> _Task brief_:
Your reply must contain the lines from the one with "Instruction: Click the" through the last line of the material, exact and complete, with no pictures and no other text.

> _Information supplied_:
+-------+
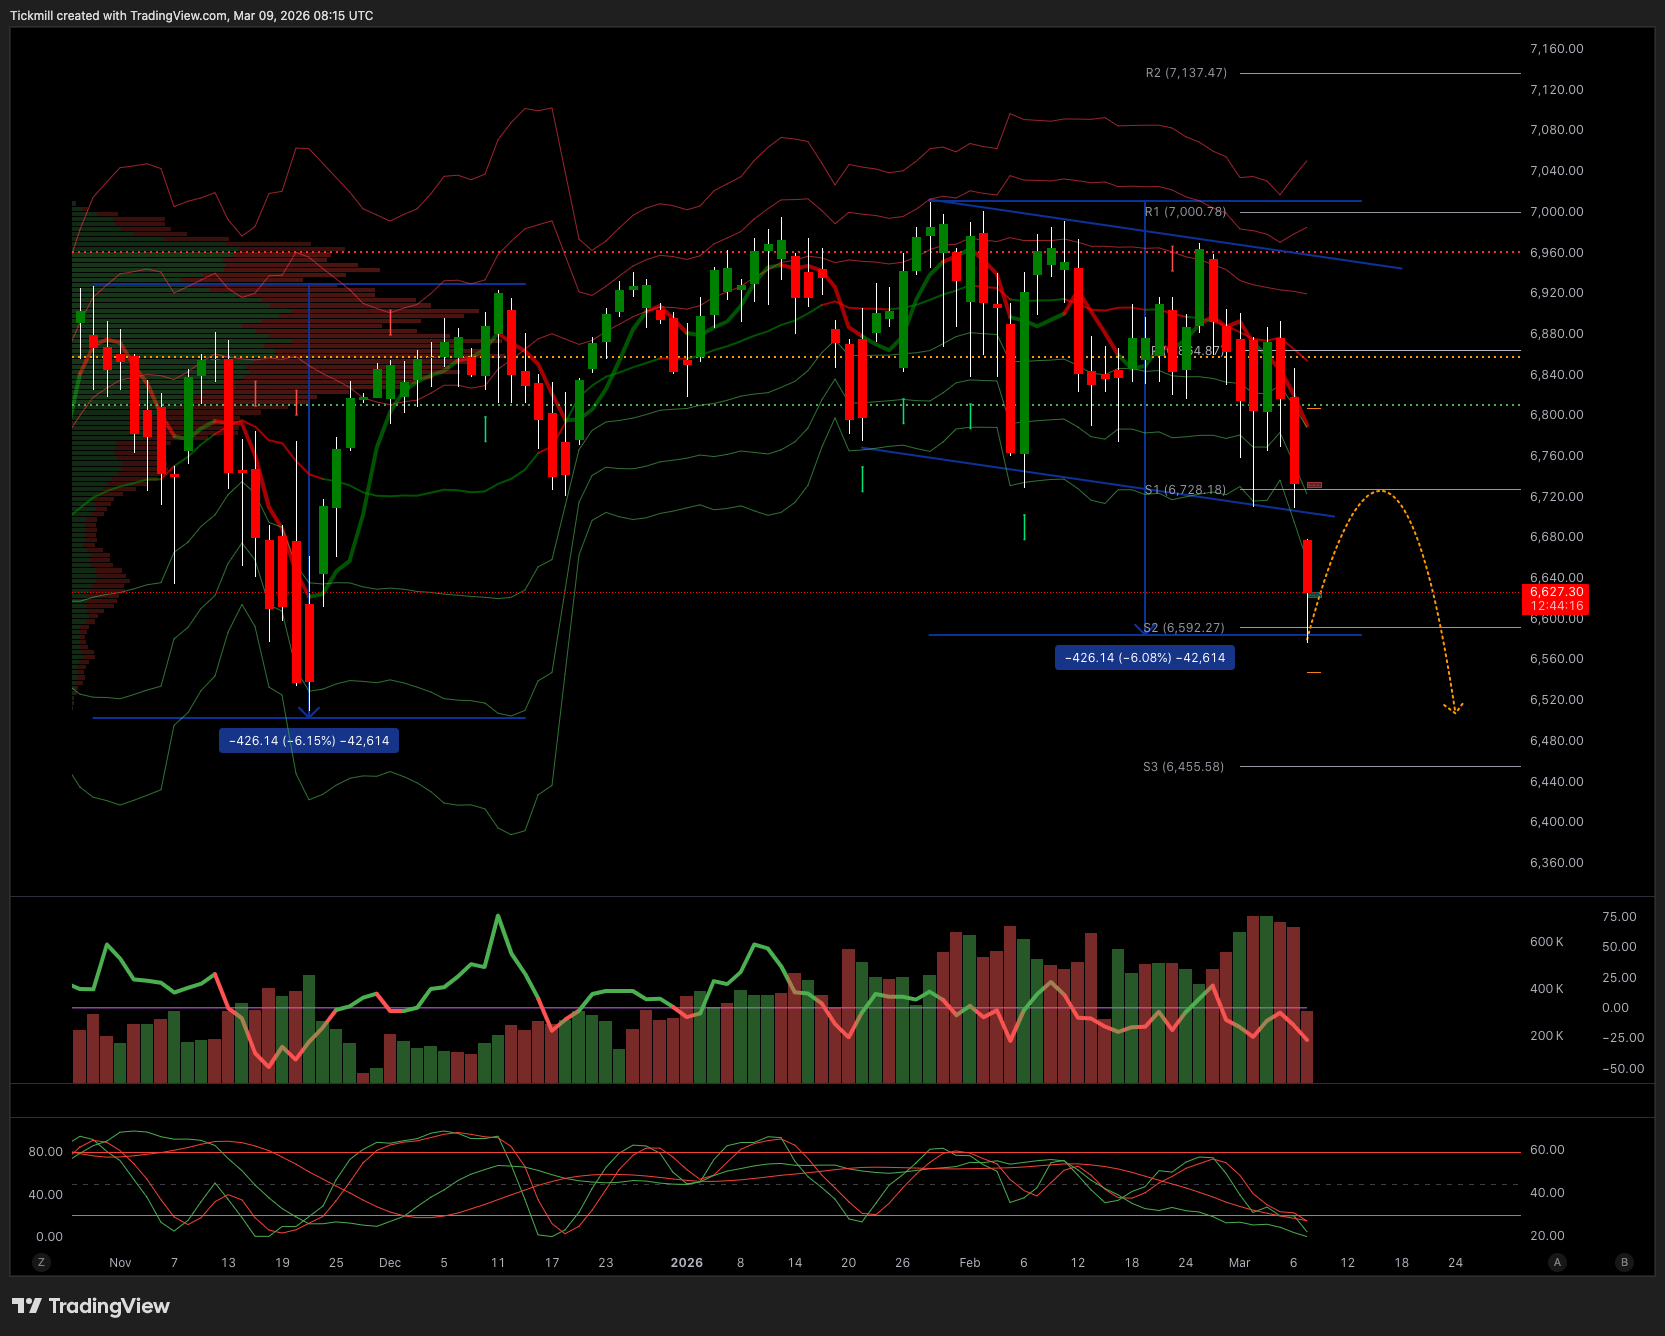Click the B icon at bottom right
Image resolution: width=1665 pixels, height=1336 pixels.
pyautogui.click(x=1624, y=1262)
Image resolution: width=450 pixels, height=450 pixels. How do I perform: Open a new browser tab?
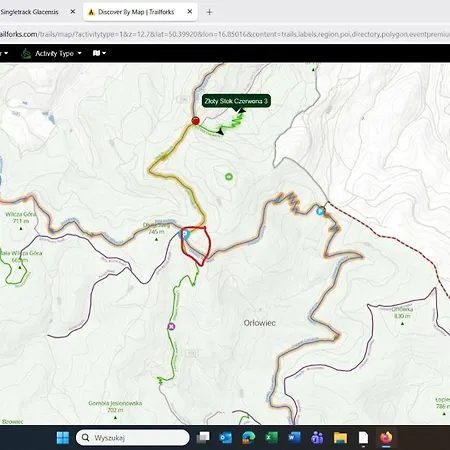[209, 12]

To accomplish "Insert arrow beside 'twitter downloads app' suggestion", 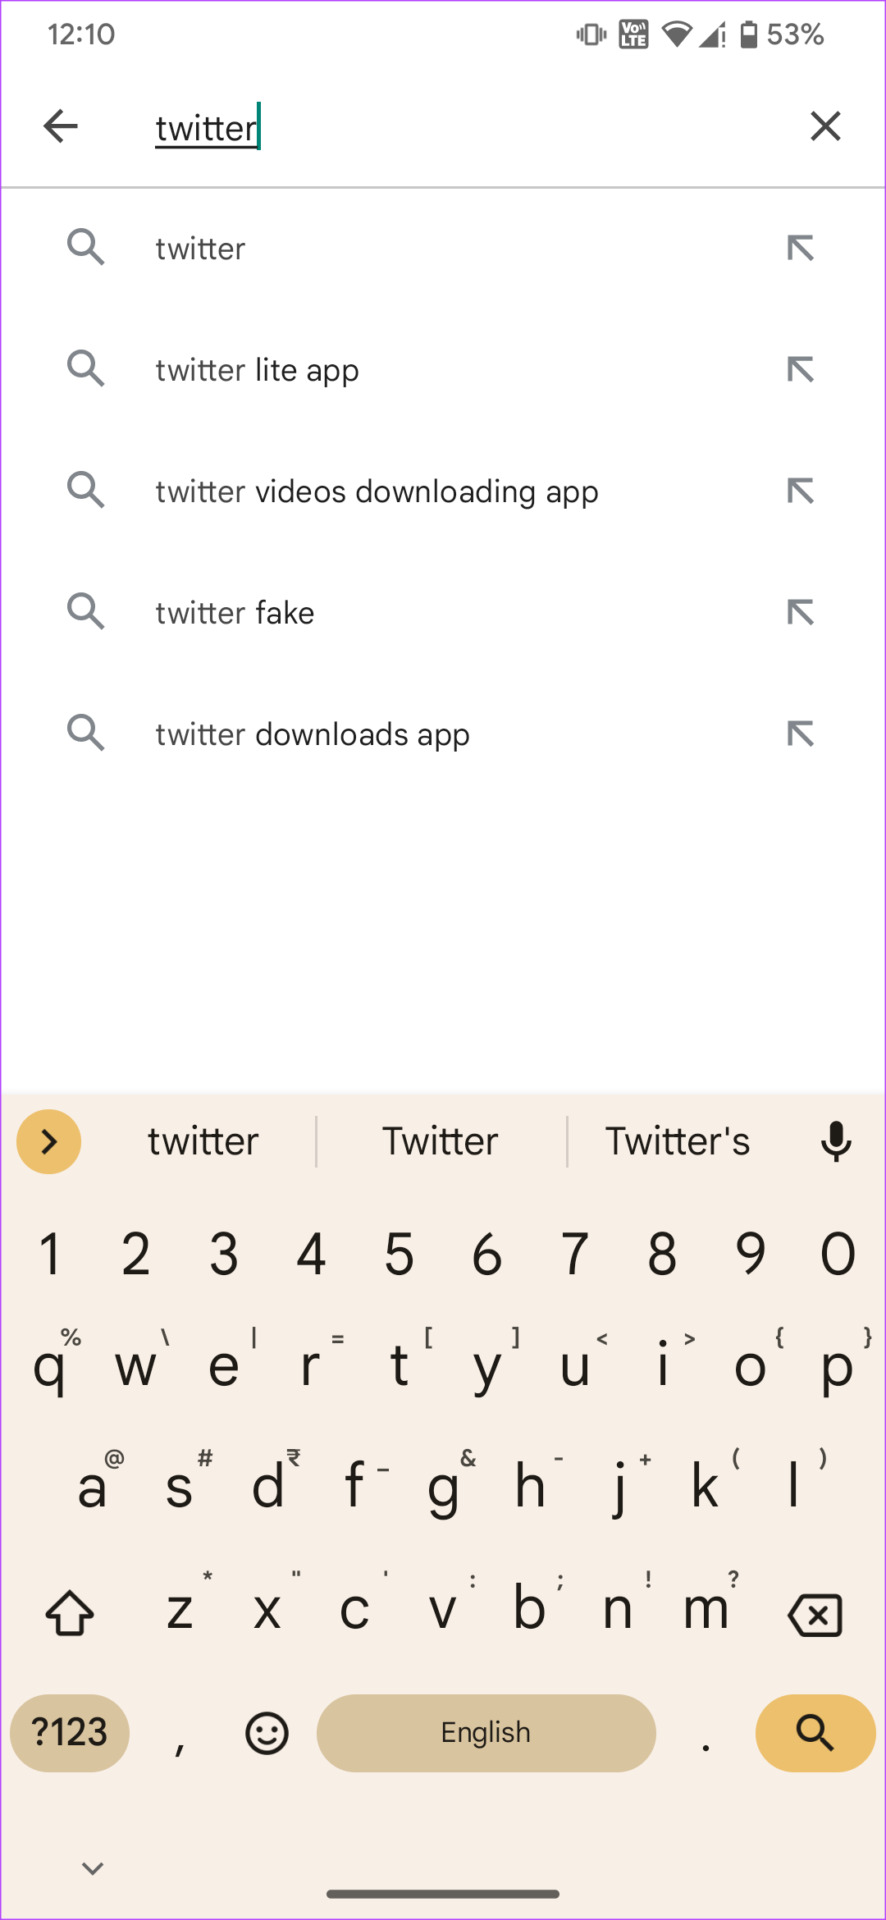I will 800,734.
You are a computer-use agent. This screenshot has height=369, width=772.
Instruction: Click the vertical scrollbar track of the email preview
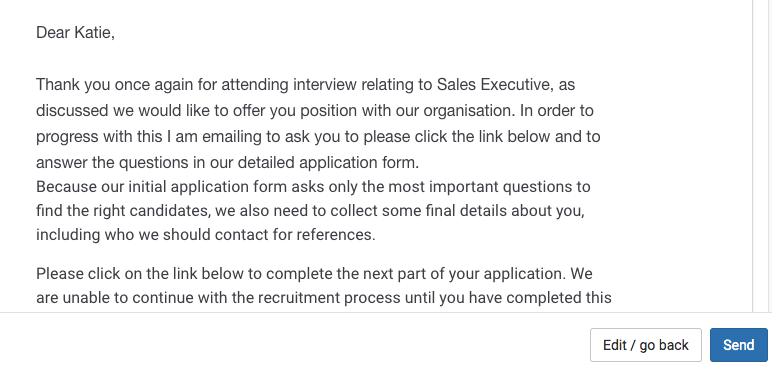coord(762,156)
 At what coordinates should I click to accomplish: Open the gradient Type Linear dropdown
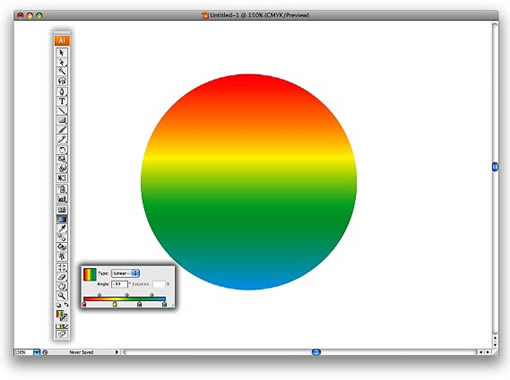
+-------+
> _Reply to the task_:
Instruction: Click the vertical scrollbar track of the email preview
coord(762,156)
 At what coordinates should I click to accomplish: Open the gradient Type Linear dropdown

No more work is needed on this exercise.